Committed to deter and win
After forces have been properly prepared and readied, the Space Force strategically allocates and assigns crews and their inherent capabilities to operational missions under combatant commanders. This mission assignment ensures these elements are effectively employed, maximizing their impact and support to the joint and combined force. Among the force elements offered by the Space Force are employed-in-place combat squadrons, which are assigned to combatant commands like U.S. Space Command through the component field commands. Additionally, the Space Force provides deployable combat detachments that can be allocated to other combatant commands, as needed. This flexible approach to readiness allows for space service components to provide real-time feedback to their combatant commanders and to Space Operations Command so force offerings in the future can be tailored and, as directed, reallocated to effectively respond to evolving scenarios.
Our Guardians and Airmen have made remarkable advances and have evolved to meet the growing threat in the space domain in this first SPAFORGEN cycle. We will continue to enhance this model base on feedback and critical analysis from our most vital source for process improvement – the exceptional Guardians and Airmen who comprise the SPAFORGEN force elements.
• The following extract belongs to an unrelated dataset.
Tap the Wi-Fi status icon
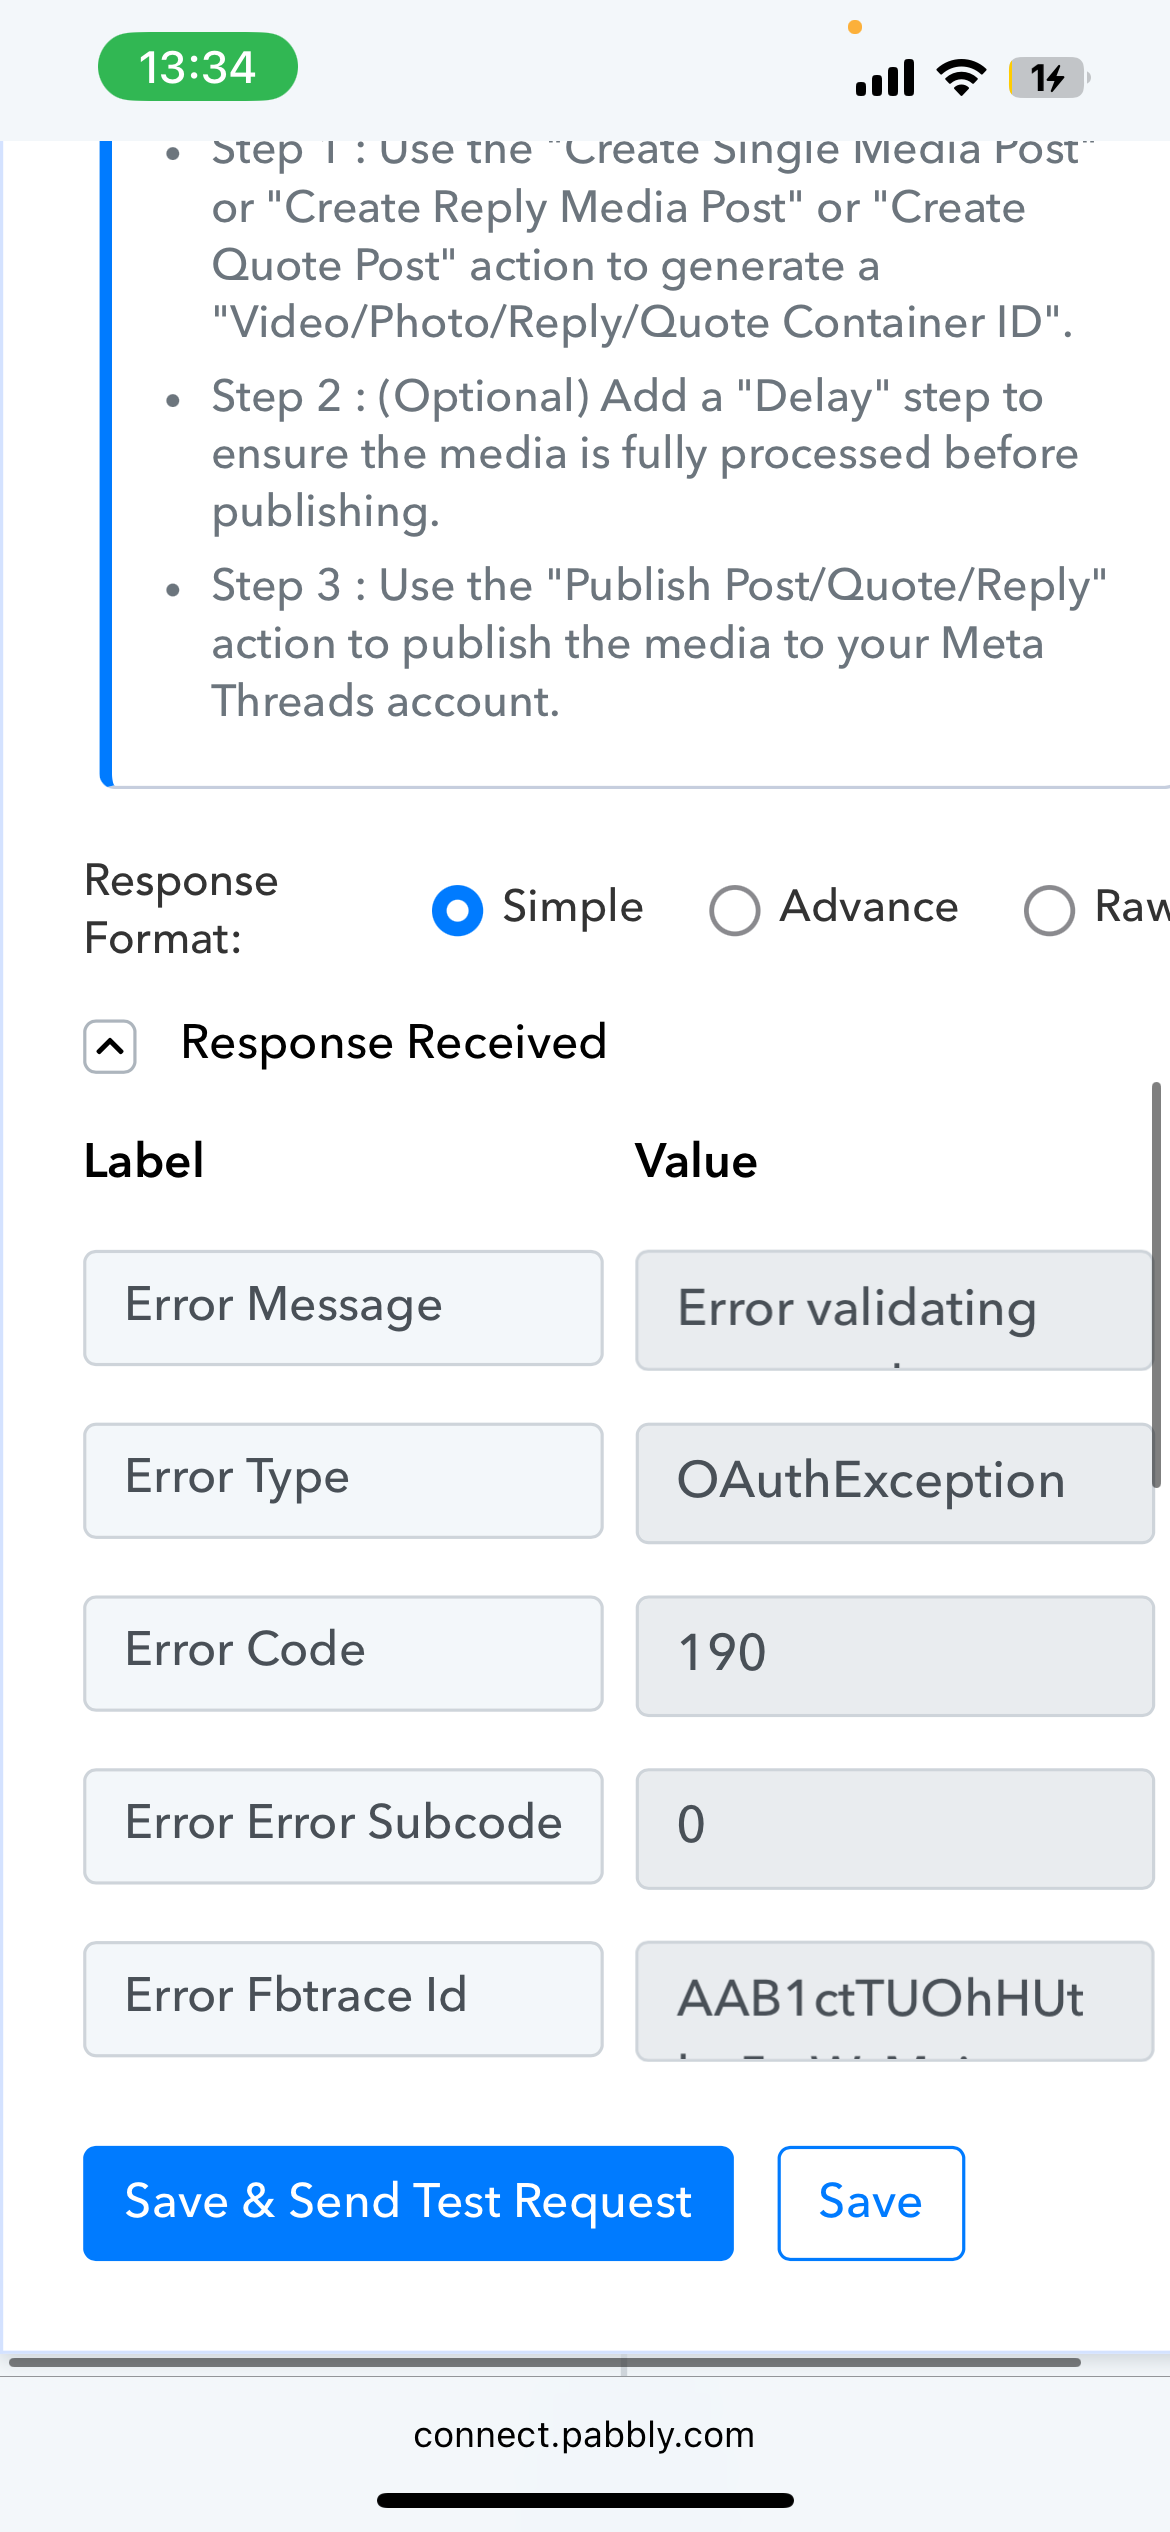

The implementation of the new SPAFORGEN model is providing the framework to deliver synchronized, combat-focused Space Forces that combatant commanders demand to face growing threats to the joint and combined force. The increasing recklessness and irresponsible behavior of our competitors necessitates a critical shift in our thinking about generating and presenting combat-ready spacepower.
As China and Russia continue to act aggressively in space, we will remain clear-eyed about the challenges ahead. By remaining flexible and putting our Space Force Guardians at the forefront of deterrence operating concepts, we will ensure the United States and our allies continue to have unfettered access to and continued use of the space domain now and into the future.